Table of Contents
Computational Biology Journal
Volume 2013, Article ID 263973, 14 pages
Research Article

An Approach for Model Reduction of Biochemical Networks

Department of Electrical Engineering, National Chung Hsing University, Taichung 402, Taiwan

Received 8 January 2013; Revised 1 April 2013; Accepted 2 April 2013

Academic Editor: Philip Crooke

Copyright © 2013 Yen-Chang Liu et al. This is an open access article distributed under the Creative Commons Attribution License, which permits unrestricted use, distribution, and reproduction in any medium, provided the original work is properly cited.

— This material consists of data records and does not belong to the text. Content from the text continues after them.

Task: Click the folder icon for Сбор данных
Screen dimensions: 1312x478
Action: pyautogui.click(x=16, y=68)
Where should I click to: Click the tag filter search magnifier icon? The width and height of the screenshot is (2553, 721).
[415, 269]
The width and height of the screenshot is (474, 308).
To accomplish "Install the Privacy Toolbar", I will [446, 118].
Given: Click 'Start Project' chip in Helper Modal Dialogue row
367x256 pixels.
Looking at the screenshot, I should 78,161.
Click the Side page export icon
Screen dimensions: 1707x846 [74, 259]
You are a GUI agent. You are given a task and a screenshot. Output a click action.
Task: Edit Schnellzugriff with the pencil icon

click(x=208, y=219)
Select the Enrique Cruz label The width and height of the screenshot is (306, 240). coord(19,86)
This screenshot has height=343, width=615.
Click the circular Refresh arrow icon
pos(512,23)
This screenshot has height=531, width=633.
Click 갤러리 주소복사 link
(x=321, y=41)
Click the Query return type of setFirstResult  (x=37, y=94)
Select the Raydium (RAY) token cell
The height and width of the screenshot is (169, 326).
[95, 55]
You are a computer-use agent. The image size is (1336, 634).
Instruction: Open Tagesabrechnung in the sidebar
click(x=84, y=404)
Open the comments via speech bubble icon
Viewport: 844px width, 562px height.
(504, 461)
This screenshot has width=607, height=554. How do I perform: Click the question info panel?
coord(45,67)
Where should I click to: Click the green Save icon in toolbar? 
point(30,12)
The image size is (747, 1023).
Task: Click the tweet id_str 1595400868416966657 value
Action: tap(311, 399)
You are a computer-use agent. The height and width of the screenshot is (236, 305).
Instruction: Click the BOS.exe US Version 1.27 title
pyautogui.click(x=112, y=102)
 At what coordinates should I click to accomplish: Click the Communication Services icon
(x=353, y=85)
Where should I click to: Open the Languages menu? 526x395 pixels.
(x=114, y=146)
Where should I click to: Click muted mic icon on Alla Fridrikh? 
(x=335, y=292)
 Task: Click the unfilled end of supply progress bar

Biochemical networks are not only complex but also extremely large. The dynamic biological model of great complexity resulting in a large number of parameters is a main difficulty for optimization and control processes. In practice, it is highly desirable to further simplify the structure of biological models for the sake of reducing computational cost or simplification for the task of system analysis. This paper considers the S-system model used for describing the response of biochemical networks. By introducing the technique of singular value decomposition (SVD), we are able to identify the major state variables and parameters and eliminate unimportant metabolites and the corresponding signal transduction pathways. The model reduction by multiobjective analysis integrates the criteria of reactive weight, sensitivity, and flux analyses to obtain a reduced model in a systematic way. The resultant model is closed to the original model in performance but with a simpler structure. Representative numerical examples are illustrated to prove feasibility of the proposed method.